─── Data to process
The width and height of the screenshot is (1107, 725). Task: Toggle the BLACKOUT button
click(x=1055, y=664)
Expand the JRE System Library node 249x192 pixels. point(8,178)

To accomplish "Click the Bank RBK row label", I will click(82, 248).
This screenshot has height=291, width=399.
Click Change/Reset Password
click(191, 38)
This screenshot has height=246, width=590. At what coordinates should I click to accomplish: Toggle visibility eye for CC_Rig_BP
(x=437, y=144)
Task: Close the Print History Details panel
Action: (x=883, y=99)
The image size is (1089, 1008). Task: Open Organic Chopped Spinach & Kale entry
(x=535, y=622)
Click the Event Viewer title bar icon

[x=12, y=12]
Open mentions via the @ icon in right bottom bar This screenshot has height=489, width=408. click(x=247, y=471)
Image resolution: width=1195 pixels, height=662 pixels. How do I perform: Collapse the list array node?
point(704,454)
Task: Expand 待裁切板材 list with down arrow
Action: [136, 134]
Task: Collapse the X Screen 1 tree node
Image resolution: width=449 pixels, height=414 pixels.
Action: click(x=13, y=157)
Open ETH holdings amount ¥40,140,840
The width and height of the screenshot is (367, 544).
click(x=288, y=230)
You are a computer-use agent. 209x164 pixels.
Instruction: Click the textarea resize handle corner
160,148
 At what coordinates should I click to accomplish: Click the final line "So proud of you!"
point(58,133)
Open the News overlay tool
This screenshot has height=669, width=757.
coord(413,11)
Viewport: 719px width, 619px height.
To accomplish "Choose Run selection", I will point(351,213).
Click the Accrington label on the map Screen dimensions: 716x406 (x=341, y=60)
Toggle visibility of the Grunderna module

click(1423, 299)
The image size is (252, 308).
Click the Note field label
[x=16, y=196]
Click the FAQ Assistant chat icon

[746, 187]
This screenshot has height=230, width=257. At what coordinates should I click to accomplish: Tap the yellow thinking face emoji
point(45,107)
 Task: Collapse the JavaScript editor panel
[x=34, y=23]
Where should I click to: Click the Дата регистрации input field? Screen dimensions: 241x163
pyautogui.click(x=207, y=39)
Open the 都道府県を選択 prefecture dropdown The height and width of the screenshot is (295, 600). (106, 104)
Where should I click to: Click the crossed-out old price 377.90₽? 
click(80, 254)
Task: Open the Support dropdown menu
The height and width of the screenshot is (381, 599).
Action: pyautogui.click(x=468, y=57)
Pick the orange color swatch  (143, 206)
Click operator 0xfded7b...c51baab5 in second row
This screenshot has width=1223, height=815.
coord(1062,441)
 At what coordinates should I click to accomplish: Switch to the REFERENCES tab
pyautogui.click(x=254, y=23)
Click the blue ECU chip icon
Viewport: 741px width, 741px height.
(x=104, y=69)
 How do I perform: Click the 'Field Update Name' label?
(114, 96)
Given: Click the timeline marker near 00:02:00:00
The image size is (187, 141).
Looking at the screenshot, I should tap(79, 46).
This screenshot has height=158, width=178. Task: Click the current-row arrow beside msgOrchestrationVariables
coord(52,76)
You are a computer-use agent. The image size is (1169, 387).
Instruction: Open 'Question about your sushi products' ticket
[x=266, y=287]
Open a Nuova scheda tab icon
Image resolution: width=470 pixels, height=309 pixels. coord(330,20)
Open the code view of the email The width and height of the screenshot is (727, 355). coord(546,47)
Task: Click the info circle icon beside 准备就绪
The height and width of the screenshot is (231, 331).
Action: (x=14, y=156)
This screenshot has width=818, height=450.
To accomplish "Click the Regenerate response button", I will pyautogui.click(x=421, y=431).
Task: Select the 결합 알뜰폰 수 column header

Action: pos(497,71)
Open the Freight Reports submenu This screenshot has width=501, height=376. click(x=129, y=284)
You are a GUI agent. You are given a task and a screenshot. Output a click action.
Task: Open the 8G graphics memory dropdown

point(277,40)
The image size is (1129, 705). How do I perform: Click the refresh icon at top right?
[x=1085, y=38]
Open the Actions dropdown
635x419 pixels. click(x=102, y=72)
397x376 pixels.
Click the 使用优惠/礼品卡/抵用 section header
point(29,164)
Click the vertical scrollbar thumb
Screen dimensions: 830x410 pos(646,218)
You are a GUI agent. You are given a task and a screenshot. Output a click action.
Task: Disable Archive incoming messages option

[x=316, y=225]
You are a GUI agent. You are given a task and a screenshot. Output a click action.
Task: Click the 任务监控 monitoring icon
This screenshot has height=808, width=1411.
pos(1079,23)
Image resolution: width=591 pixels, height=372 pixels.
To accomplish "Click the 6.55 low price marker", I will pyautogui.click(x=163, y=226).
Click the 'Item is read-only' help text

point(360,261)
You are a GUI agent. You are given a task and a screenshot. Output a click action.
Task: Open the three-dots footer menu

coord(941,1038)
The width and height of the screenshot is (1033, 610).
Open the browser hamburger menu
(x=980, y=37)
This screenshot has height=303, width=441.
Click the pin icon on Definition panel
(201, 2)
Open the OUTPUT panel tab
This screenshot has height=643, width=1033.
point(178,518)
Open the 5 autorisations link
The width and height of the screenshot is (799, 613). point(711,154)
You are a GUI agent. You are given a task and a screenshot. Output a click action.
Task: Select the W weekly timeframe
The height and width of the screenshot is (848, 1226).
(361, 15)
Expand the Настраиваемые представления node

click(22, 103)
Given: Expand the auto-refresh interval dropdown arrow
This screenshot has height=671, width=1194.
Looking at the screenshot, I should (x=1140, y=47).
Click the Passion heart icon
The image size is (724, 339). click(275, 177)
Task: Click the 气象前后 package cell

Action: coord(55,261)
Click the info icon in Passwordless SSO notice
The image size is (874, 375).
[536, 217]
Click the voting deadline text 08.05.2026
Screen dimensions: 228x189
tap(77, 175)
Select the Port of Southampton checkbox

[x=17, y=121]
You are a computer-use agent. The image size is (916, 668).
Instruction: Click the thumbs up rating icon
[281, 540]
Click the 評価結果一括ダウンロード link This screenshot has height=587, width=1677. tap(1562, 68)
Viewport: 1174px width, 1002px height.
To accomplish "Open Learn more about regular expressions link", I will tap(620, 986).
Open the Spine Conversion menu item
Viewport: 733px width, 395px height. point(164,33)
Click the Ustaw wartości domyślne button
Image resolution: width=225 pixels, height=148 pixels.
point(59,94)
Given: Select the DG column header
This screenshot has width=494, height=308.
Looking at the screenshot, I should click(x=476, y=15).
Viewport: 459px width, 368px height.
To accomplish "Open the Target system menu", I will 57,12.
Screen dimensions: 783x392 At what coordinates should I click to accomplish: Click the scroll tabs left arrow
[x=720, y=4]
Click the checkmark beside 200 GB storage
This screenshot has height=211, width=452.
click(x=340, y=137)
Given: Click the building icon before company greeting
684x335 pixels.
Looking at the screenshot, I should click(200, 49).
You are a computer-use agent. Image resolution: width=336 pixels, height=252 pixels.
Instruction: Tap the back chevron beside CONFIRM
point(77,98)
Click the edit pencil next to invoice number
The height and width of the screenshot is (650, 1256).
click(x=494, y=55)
──────
Objective -
Count the lines in the items above that contain the word "about", and reply with that number alone.

Task output -
2